After 40 years of making fuel cells, FuelCell Energy could be ready to hit the big time.
The company has existed out of the limelight in an industry where higher-profile companies, such as Bloom Energy, are making big names for themselves. But a recent decision by the California Public Utilities Commission to permit two of the state's big three utilities to use natural-gas fuel cells in customer deployments may shine a brighter spotlight on the Danbury, CT company.
PG&E will install a 1.4-megawatt fuel cell from FuelCell (and a 200 kilowatt Bloom System) while Southern California Edison will install two. Both utilities still have to finalize these projects, but the path is open.
"It's a huge step," says Trevor Rodd, FuelCell's West Coast director of business development. "The utilities consider us a real alternative now."
In an industry that lives and dies on energy efficiency, FuelCell tells a good tale. The company's molten carbonate fuel cell boasts 47 percent efficiency at turning fuel to electricity. That efficiency rises to as much as 90 percent if the cell's heat is used to warm buildings or pools. (Molten carbonate cells run hot.)
That puts it close to or ahead of competitors such as Ceres Power, ClearEdge and Panasonic, all of which fall in the 80 to 90 percent efficiency range when heat and power are combined. In these fuel cells, roughly half of the energy comes in the form of heat.
Bloom's Bloom Box generates electricity at a higher 50 to 57 percent efficiency -- or about twice the level of the overall power grid -- because of its unusual structure that relies on ceramic plates made of zirconium oxides to transfer electrons. But its server doesn't generate much heat -- the heat produced gets used internally by the box.
Whether a customer will choose FuelCell, Ceres or Bloom likely depends on their energy needs.

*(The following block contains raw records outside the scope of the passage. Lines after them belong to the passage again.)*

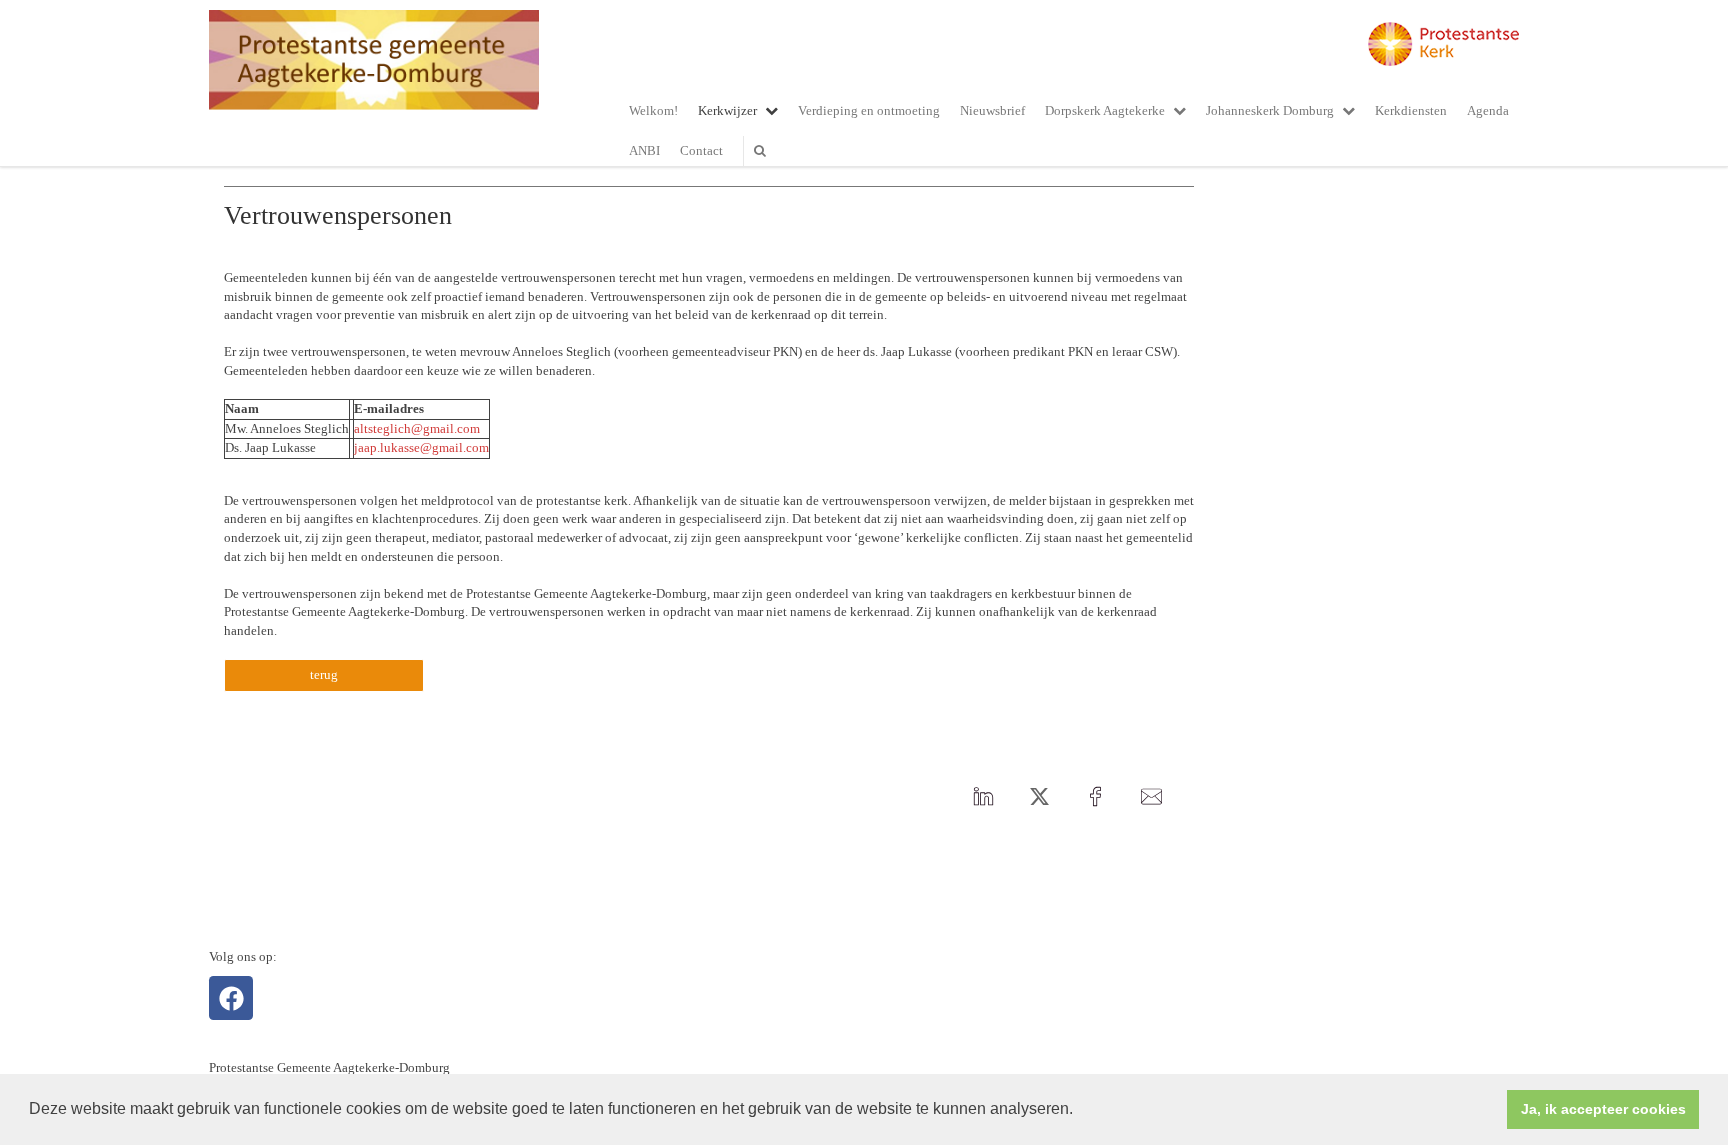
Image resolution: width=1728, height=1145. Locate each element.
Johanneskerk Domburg (1270, 110)
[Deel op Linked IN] (983, 797)
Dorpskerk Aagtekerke (1105, 110)
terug (324, 674)
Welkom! (653, 110)
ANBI (644, 150)
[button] (1080, 1111)
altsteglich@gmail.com (417, 428)
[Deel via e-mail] (1151, 797)
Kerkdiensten (1411, 110)
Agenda (1488, 110)
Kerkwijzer (727, 110)
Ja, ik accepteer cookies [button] (1603, 1109)
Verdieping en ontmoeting (869, 110)
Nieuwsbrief (992, 110)
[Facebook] (231, 998)
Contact (701, 150)
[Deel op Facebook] (1095, 797)
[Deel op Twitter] (1039, 797)
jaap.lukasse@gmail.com (421, 447)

Ceres, Panasonic, Oorja Protonics and ClearEdge produce fuel cells for homes and small businesses while Bloom and FuelCell aim for industrial customers, and a dividing line exists between whether customers need just power or power and heat.
FuelCell offers much greater capacities than Bloom and the other companies, with its largest cell generating 2.8 MW of power compared with Bloom's 100 kW. And the fuel cells are equally flexible with their choice of fuel.

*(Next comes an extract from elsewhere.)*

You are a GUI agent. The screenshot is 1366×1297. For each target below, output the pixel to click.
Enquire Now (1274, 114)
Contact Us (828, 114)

The two 1.4 MW cells PG&E may use at California State University, East Bay and San Francisco State University run on natural gas, turning the fuel to hydrogen before generating electricity.
Others of the 75 fuel cells the company has in operation around the world sit alongside wastewater treatment plants and draw fuel from the methane, or biogas, coming from the facilities. FuelCell has another project with the U.S. Navy that will involve a diesel-powered fuel cell installed on a battleship.
Even after four decades of work with the Department of Defense, FuelCell is hardy a household name in the industry. That may change. Since opening to commercial business in 2003, the company has placed 50 fuel cells in California alone. Now with its first deal with a U.S. utility a step closer to completion, that number could rise -- and with it, the company's fortunes.